--- Data extract Enclosed Below ---

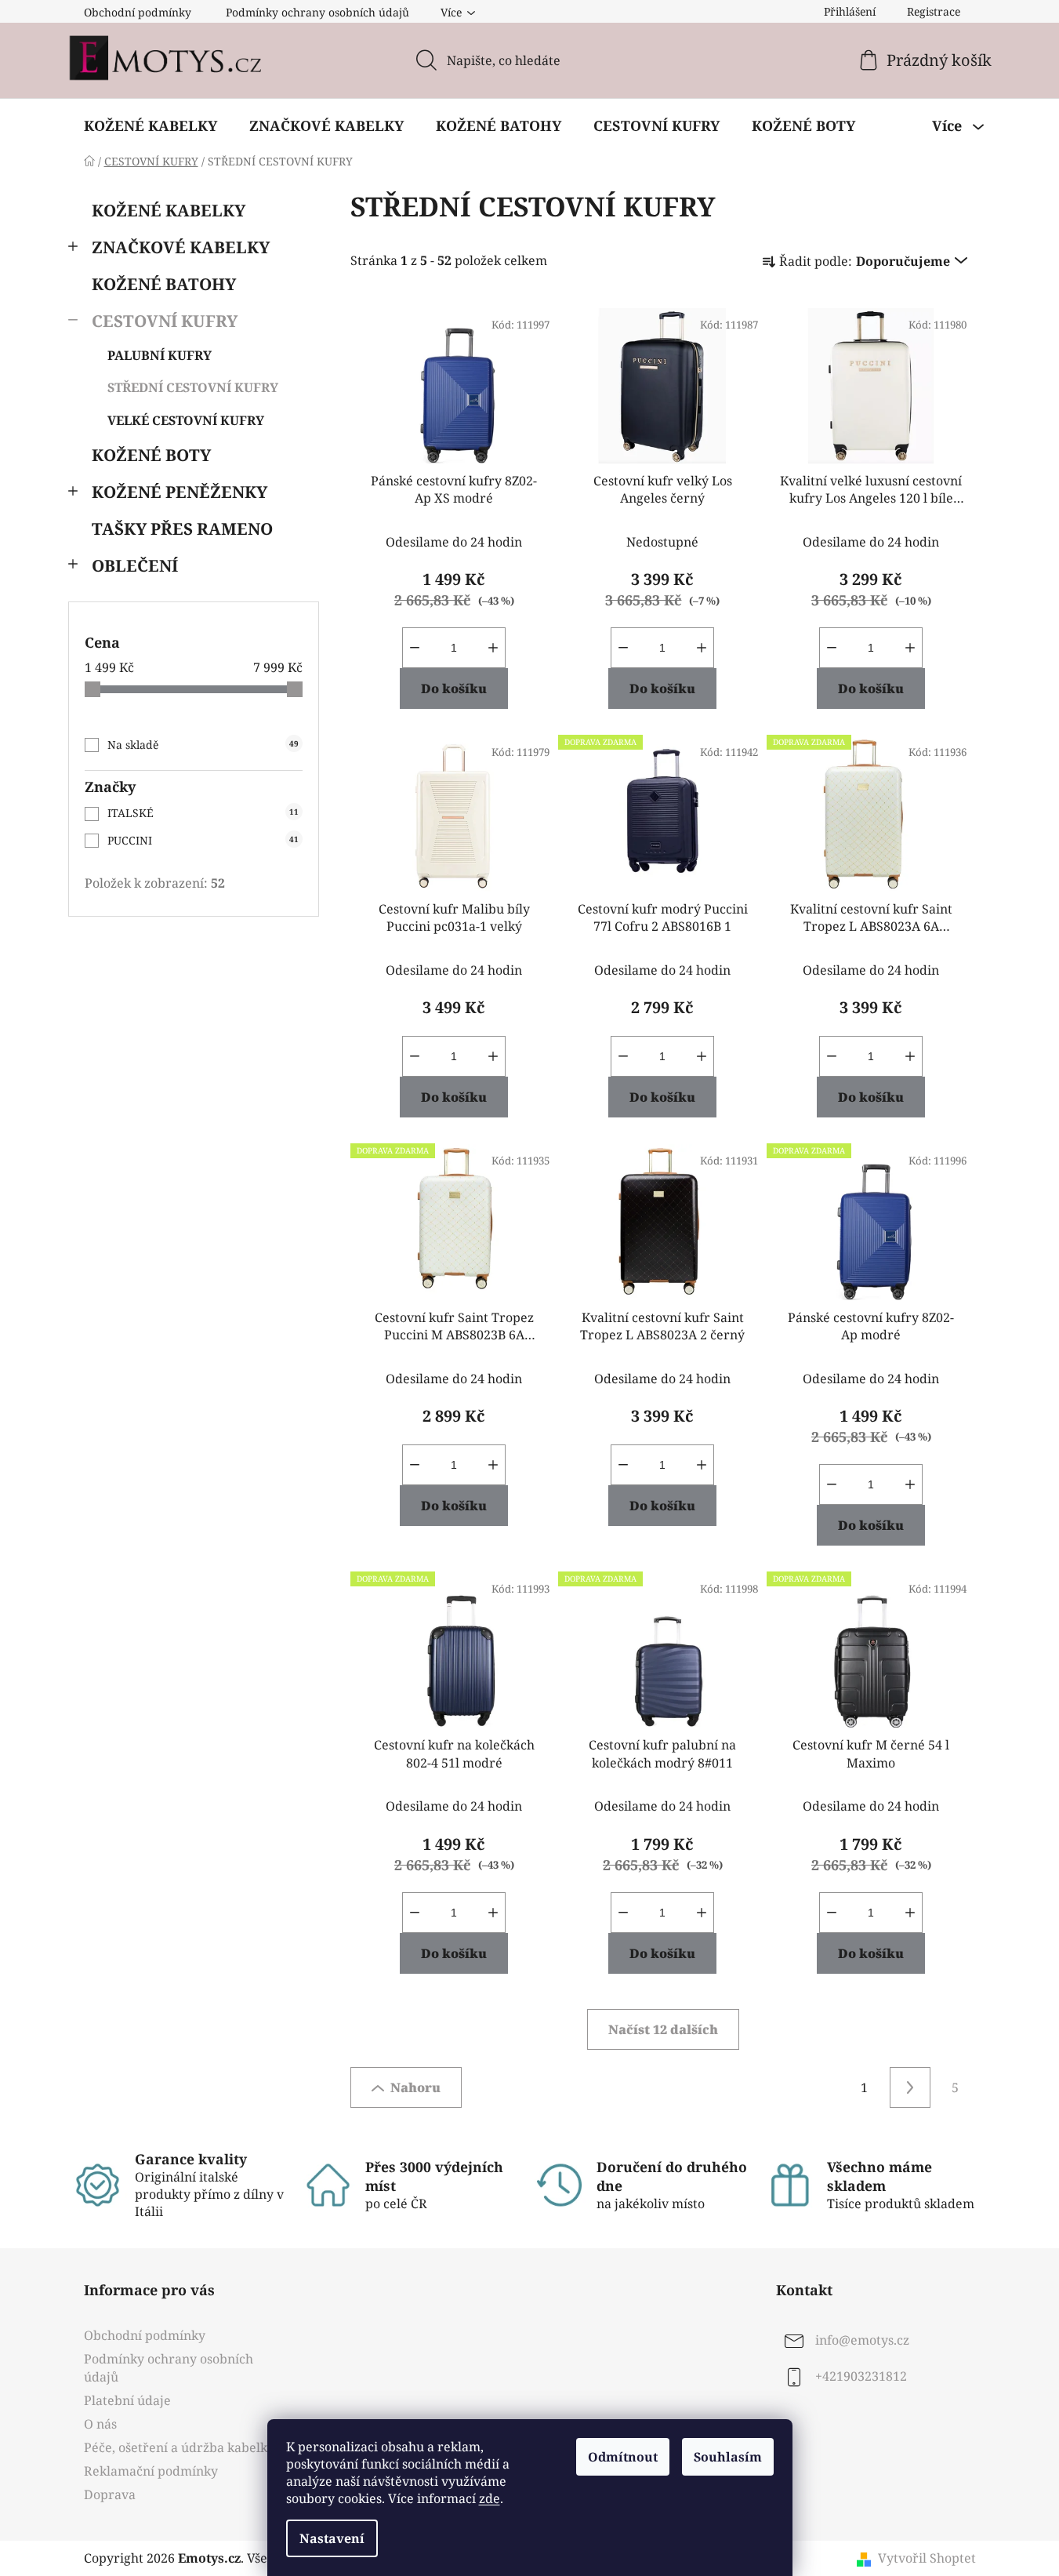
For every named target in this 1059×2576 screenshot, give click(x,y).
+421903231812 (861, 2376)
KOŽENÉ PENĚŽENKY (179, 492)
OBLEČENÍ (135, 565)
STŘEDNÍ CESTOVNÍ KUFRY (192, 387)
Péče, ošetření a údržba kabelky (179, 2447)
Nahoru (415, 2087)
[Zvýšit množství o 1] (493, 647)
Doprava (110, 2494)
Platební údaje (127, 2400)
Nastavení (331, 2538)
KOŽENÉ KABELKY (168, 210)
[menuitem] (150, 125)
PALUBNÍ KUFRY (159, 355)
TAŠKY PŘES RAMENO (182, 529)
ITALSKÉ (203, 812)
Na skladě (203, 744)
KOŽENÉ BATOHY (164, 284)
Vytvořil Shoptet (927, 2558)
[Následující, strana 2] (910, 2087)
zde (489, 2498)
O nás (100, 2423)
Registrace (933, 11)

--- End of Enclosed Data extract ---
--- Data extract Enclosed Below ---

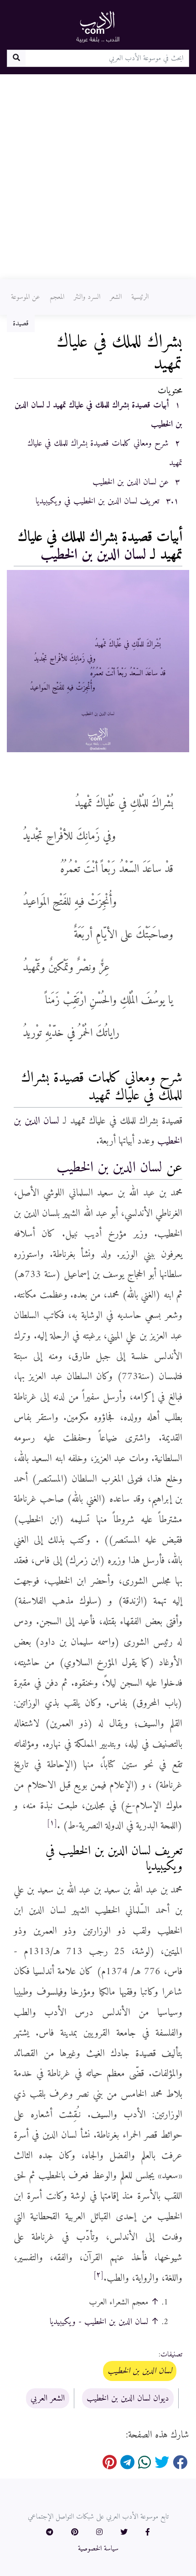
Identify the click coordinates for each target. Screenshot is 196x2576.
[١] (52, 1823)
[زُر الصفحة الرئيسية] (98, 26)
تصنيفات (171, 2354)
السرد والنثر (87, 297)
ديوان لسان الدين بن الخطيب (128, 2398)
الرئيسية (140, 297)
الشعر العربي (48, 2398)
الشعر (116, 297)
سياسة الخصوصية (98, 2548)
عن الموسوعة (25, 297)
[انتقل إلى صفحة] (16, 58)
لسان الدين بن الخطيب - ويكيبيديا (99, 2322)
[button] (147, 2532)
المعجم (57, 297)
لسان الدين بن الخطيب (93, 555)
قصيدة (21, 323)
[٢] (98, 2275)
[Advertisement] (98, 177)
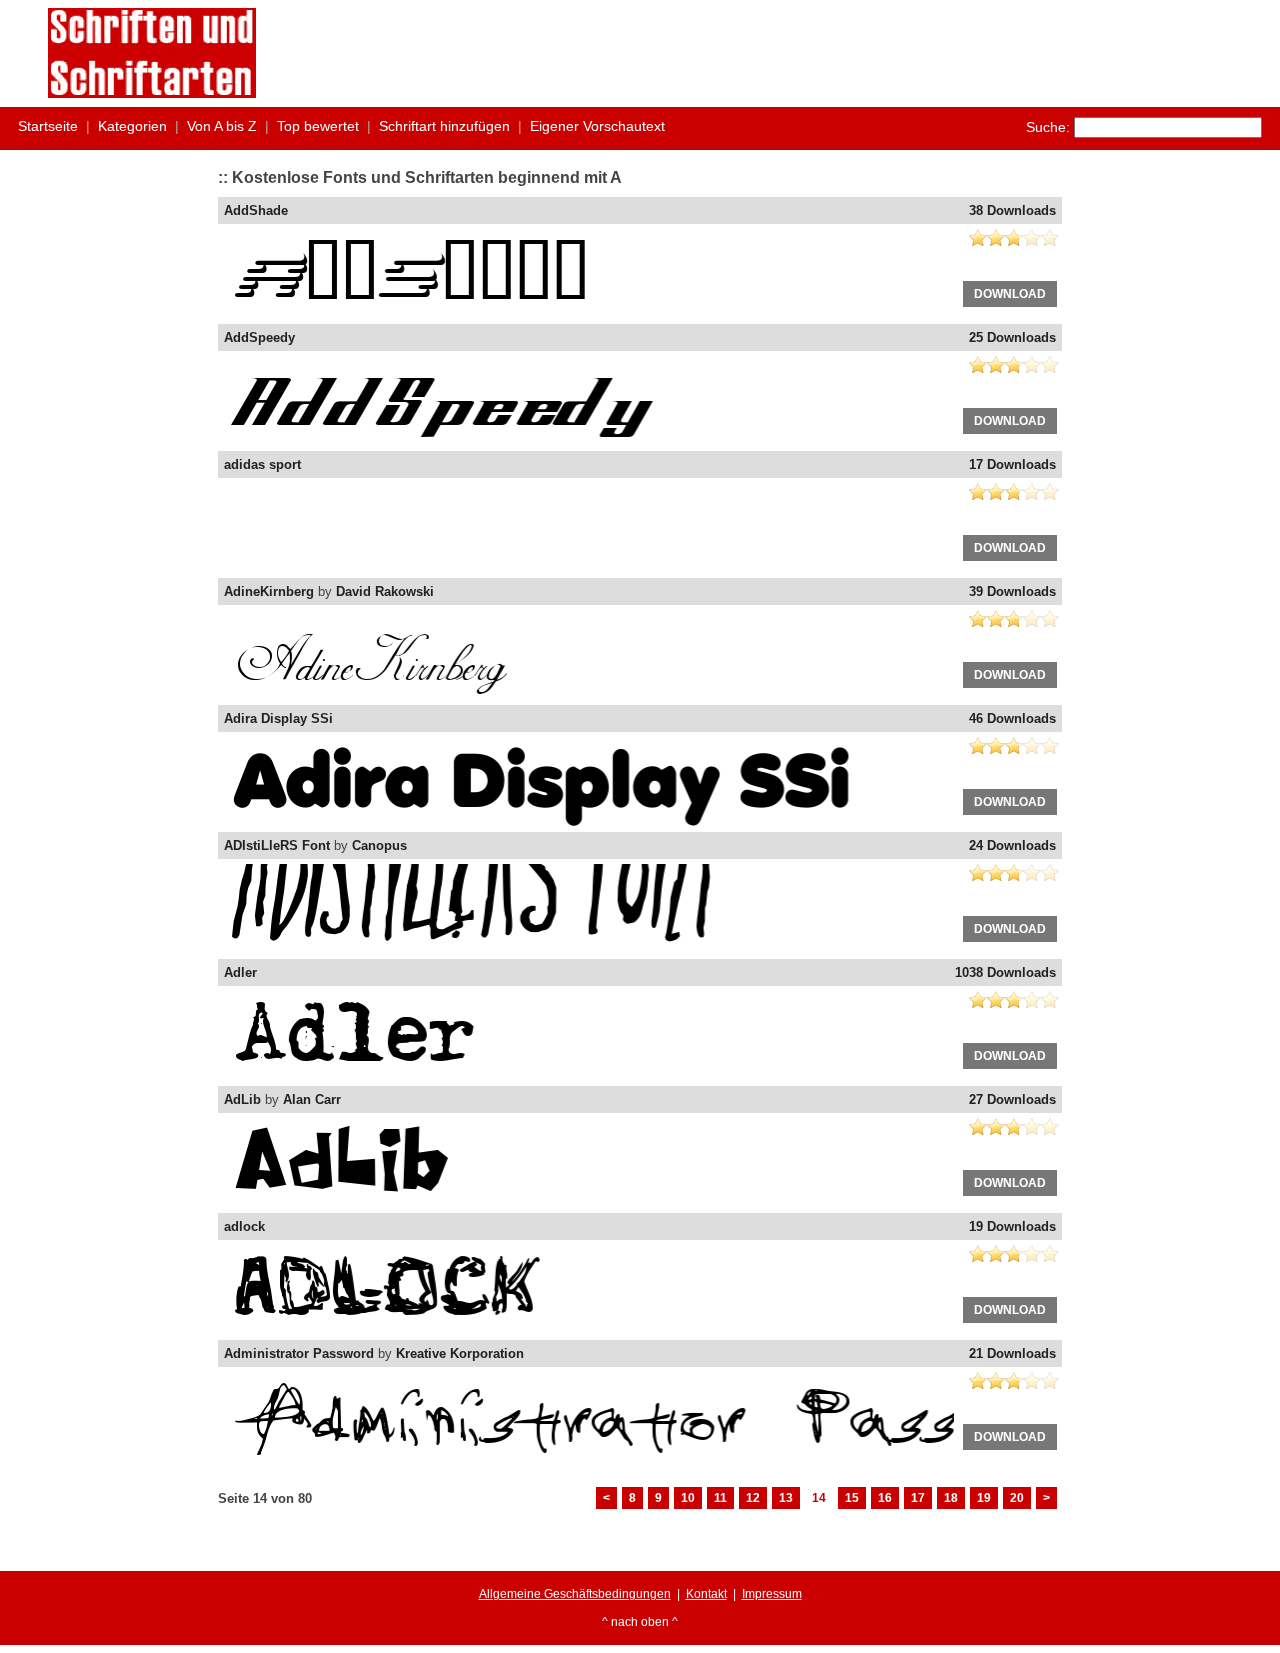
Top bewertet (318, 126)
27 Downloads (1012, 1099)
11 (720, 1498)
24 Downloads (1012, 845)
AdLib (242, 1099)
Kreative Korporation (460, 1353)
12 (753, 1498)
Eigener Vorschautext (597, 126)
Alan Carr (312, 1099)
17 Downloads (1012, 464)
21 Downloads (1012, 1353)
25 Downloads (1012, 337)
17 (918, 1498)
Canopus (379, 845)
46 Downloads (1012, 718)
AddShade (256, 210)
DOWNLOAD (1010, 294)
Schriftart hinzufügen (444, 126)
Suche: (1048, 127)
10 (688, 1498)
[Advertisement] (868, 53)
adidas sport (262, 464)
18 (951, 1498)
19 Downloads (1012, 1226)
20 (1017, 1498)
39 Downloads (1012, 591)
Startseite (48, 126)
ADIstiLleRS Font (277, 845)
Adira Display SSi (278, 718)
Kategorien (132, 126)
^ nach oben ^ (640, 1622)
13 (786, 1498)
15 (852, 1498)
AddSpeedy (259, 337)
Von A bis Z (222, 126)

--- End of Enclosed Data extract ---

▶ [Task to carry out]: Using the entries above, repeat only the lines from the one containing "Na skladě (203, 744)" through the one containing "Registrace (933, 11)", end lines included.

▶ [Worked solution]:
Na skladě (203, 744)
KOŽENÉ BATOHY (164, 284)
Vytvořil Shoptet (927, 2558)
[Následující, strana 2] (910, 2087)
zde (489, 2498)
O nás (100, 2423)
Registrace (933, 11)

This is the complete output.